[TRY IT]
Do statements (a), (b) and (c) agree with the passage below on preterm birth and preeclampsia cases? Answer each with yes or no, and quote the deciding words of the passage.
(a) A participant who had both preeclampsia and spontaneous preterm birth was counted as a preterm birth case.
(b) Individuals who had preterm labor but delivered at or beyond 37 weeks could be in the control group.
(c) In the Urban Cohort, the blood draw was done within 24 to 72 h after delivery.

[QUOTED PASSAGE]
════

Cases were defined as those individuals who had spontaneous preterm birth < 37 weeks or preeclampsia (with or without severe features) meeting inclusion criteria identified in both cohorts. Determination of spontaneous preterm birth or preeclampsia was made directly from review of medical records. Preeclampsia was only diagnosed if present up to the point of the delivery hospitalization; additional records beyond the immediate hospitalization postpartum period were not evaluated for this. Any participant who experienced both preeclampsia and spontaneous preterm birth was classified as a preeclampsia case and not a preterm birth case, as the preeclampsia preceded the preterm birth. Medically-indicated preterm births were not included as cases. As controls, we randomly selected individuals from each cohort who did not develop preeclampsia prior to blood sample collection and delivered at or beyond 37 weeks’ gestation. Of note, we did not exclude individuals who experienced preterm labor yet delivered at or beyond 37 weeks from the control group.

The primary outcome was postpartum maternal LTL, obtained from the blood draw most proximal to the time of delivery for cases and controls in both cohorts. In the Suburban Cohort, this corresponded with a blood draw done from postpartum day 1 up to 6 weeks’ postpartum. BD Vacutainer CPT Cell Preparation Tubes with Sodium Citrate were used for collection. In the Urban Cohort, this corresponded with a blood draw done within 24 to 72 h after delivery. Sample processing and storage procedures for both cohorts have been previously described [19].

════

[DATASET CONTENT]
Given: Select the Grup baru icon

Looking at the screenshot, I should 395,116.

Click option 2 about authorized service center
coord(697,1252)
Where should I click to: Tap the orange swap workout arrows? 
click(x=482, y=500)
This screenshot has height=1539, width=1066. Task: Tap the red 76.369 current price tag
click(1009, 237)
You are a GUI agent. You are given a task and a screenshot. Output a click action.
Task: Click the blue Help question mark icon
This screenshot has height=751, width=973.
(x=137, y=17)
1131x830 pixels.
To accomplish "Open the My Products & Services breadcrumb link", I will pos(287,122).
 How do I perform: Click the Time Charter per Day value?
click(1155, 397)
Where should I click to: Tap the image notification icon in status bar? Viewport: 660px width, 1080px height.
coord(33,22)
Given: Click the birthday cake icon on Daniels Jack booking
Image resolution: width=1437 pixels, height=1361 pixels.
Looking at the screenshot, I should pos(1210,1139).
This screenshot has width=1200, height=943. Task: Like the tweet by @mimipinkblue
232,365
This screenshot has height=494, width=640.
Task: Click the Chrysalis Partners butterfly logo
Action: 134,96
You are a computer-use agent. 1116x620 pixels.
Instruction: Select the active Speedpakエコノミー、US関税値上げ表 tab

════

[YOUR SOLUTION]
(a) No: "was classified as a preeclampsia case and not a preterm birth case"
(b) Yes: "we did not exclude individuals who experienced preterm labor yet delivered at or beyond 37 weeks from the control group"
(c) Yes: "this corresponded with a blood draw done within 24 to 72 h after delivery"